Irish former model and actress (born 1987)

Sinéad Noonan (born 1987) is an Irish actress, former model and beauty pageant titleholder who won Miss Ireland 2008.

Noonan was born in Dublin to Peter and Stephanie Noonan and grew up in Dunboyne, County Meath. She attended St. Peter's College, Dunboyne where she excelled in drama, and now holds a qualification in Speech and Drama, as well as a certificate in Advance Acting.

In 2008, Noonan represented County Meath at Miss Ireland in Dublin, where judges included music manager Louis Walsh, actor Matt Di Angelo, and former Miss Ireland Pamela Flood, and emerged winner. Her victory enabled her to represent Ireland at Miss World 2008 where she made the top ten in the talent competition.

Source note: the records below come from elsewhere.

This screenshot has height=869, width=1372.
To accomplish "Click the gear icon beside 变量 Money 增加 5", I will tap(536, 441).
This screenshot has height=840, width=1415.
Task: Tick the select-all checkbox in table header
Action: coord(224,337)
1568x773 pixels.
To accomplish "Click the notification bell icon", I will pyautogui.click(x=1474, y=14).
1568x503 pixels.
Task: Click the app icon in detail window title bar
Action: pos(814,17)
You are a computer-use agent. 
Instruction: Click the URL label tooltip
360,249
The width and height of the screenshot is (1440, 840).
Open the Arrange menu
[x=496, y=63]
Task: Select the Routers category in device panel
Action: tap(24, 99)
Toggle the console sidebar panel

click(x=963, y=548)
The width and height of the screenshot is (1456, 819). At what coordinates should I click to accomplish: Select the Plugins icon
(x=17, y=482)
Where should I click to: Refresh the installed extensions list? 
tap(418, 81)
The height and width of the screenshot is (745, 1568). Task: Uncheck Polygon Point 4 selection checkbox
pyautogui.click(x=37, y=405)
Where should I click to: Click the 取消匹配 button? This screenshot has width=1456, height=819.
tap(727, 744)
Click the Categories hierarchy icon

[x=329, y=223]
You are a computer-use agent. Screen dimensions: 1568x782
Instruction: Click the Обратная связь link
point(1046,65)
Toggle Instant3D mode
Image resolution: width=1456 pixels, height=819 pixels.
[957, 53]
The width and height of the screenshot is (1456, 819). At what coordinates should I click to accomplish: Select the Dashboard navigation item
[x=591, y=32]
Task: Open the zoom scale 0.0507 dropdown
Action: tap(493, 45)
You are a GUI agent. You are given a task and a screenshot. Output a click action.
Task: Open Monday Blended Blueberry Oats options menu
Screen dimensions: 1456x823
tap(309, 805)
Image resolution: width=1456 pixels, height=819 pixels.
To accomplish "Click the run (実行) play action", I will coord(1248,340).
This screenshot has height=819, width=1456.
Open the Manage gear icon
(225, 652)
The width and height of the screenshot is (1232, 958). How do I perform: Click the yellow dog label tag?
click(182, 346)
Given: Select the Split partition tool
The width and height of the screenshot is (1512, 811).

Noonan, who appeared in several plays and short films, cited Halle Berry as her role model, and originally planned to open a Drama school and become an actress, but later launched a modelling career. Represented by Compton Model Agency and Assets, Noonan became the face of Lipsey's Autumn/Winter 2008 collection and Gillian Hughes hats. In 2009, Noonan told the Sunday Mirror she would welcome offers to pose nude, provided it was tasteful.

Noonan has lived in Dubai while working for the airline Emirates and has also lived in London. Noonan has since retired from modelling, and currently resides in Ireland where she is a mother of one.